The downside is that the format gets modified for TDM yet again, making those collectors who prize uniformity that much grumpier. But really, any chance at meeting that goal was blown several iterations ago, so one more change isn’t going to make it any worse. I would think, in fact, that an eclectic variety of looks might have its own appeal to collectors. Other mags like The Howard Review and Nyctalops made similar stylistic leaps over the years they were active. Besides, the Seele-Brennt format was fairly hideous to look at — one distributor told me about how it’s near-impossible for him to sell anything in that entire line due to the small, ugly footprint they make on a magazine rack or convention table. It can only get better from here, and it will be interesting to see what the Dark Man boys do to revamp their look. A more eye-pleasing design? Nicer fonts? Full color? Many possibilities to consider, and all of them doable on no budget these days.

As for the rest of the competition, there isn’t much to mention. Dennis McHaney has publicly stated that he’s winding down The Howard Review for good, with perhaps one more blowout finale before his final bow. Personal problems and severe gafiation has Joe Marek’s The Robert E. Howard Companion looking like a one-shot wonder. And James Van Hise’s Sword & Fantasy is coming out regularly but increasingly looks to be of little interest to Howard fans aside from the occasional reprint of some bit of lost fandom minutiae. (The day I start running hilariously inept Solomon Kane pastiches written by myself in TC, you have my leave to shoot me dead.)

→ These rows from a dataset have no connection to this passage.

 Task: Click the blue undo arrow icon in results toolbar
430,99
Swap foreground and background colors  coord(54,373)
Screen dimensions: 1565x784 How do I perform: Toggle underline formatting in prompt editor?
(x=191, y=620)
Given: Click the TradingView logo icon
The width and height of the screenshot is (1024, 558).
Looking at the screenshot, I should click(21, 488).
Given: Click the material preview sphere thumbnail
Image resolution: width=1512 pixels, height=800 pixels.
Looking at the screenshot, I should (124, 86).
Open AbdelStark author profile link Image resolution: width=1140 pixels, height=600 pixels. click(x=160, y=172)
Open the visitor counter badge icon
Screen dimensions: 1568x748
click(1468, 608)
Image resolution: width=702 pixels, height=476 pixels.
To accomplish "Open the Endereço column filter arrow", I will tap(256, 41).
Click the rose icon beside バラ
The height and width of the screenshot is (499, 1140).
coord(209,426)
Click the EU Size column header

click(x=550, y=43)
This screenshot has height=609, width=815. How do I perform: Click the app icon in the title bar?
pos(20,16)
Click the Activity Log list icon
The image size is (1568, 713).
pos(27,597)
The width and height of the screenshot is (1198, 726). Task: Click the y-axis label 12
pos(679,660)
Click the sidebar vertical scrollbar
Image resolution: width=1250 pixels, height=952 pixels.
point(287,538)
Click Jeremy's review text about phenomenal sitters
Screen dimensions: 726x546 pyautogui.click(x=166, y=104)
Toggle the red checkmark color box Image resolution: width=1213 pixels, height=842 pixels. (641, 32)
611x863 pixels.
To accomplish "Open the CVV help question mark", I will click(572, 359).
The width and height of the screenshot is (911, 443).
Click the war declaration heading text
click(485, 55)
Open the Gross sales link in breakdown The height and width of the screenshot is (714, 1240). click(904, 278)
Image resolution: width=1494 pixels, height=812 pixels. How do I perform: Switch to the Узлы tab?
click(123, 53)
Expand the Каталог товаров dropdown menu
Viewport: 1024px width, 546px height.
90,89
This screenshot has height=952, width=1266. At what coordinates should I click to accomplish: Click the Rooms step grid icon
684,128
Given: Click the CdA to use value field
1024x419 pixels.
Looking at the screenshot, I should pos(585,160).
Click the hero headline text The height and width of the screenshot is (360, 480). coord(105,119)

Believe it or not, my dream is to see Mssrs. Sasser and Hall improve their publications to such a startling degree that they start winning Aquilonian Awards for Best Publication. It wouldn’t take much to make that category a horserace — just a slow but steady improvement in quantity and quality, issue by issue, one little nudge at a time. The Dark Man especially has made a noticeable jump upwards in this year’s Cimmerian Award voting, and given the right moves and some elbow grease, that trend could and should continue.